Los equipos de emergencia realizan labores de búsqueda en la prefectura de Kumamoto tras el colapso de infraestructuras y daños materiales considerables.
El balance de víctimas mortales tras el terremoto de magnitud 7.1 registrado en el sudoeste de Japón se elevó a 18 personas, de acuerdo con los reportes emitidos por las autoridades locales y el gobierno central. La mayor afectación se concentra en la prefectura de Kumamoto, donde se registraron colapsos estructurales en instalaciones industriales y establecimientos comerciales que han dejado además a varias personas atrapadas bajo los escombros.
Para atender la emergencia, el Ejecutivo nipón desplegó un operativo coordinado que incluye a más de cuatro mil elementos de las Fuerzas de Autodefensa, junto con efectivos de la Policía y del cuerpo de bomberos. Las labores de auxilio se centran en la localización de sobrevivientes, el despeje de estructuras colapsadas y el control de los conatos de incendio reportados tras el sismo.

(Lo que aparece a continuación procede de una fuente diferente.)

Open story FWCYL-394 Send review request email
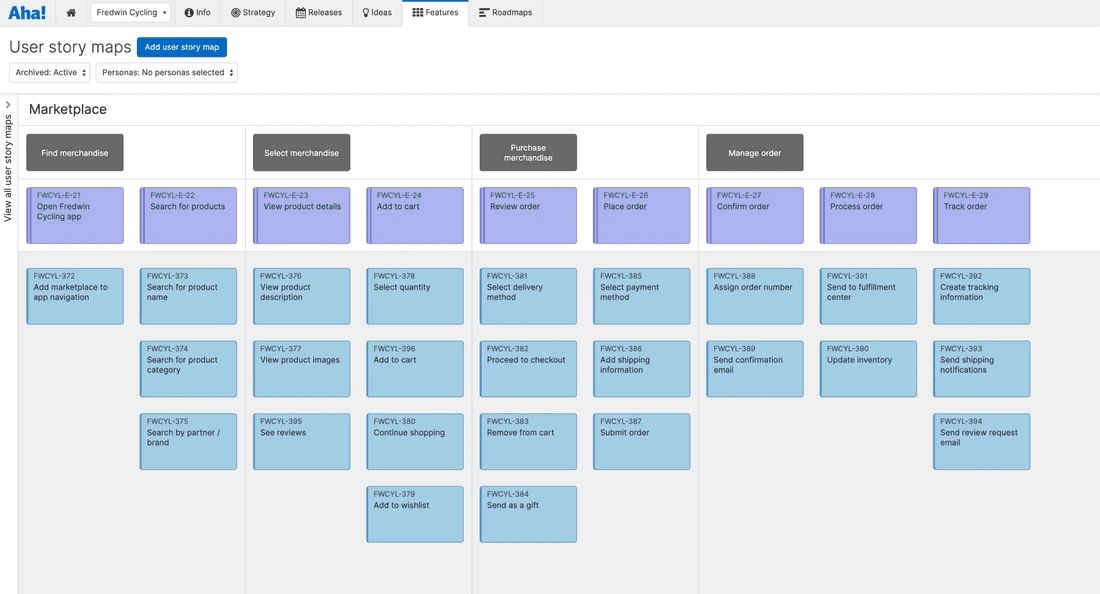This screenshot has width=1100, height=594. [981, 442]
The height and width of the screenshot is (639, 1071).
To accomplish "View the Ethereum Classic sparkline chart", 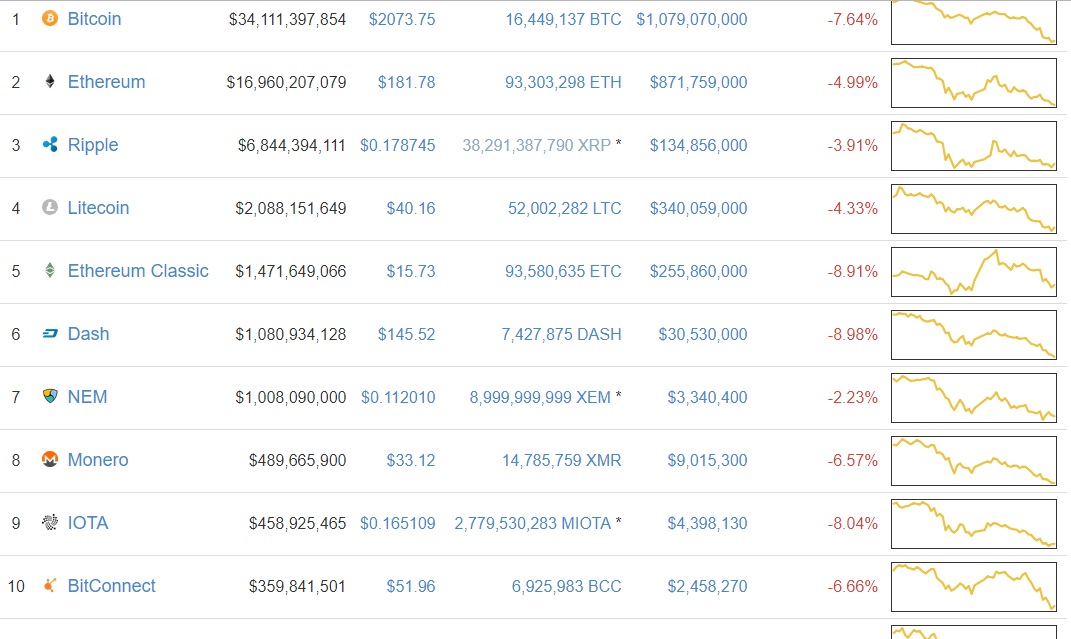I will tap(973, 272).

La red hospitalaria de la región atiende a cientos de personas por lesiones de diversa gravedad, registrando una alta ocupación en los centros de salud locales. Paralelamente, miles de habitantes han sido trasladados a refugios temporales mientras se gestionan las interrupciones en los servicios de energía eléctrica en la zona afectada.
Las corporaciones de protección civil mantienen la evaluación de daños en las zonas prioritarias para continuar con el envío de personal y equipamiento especializado.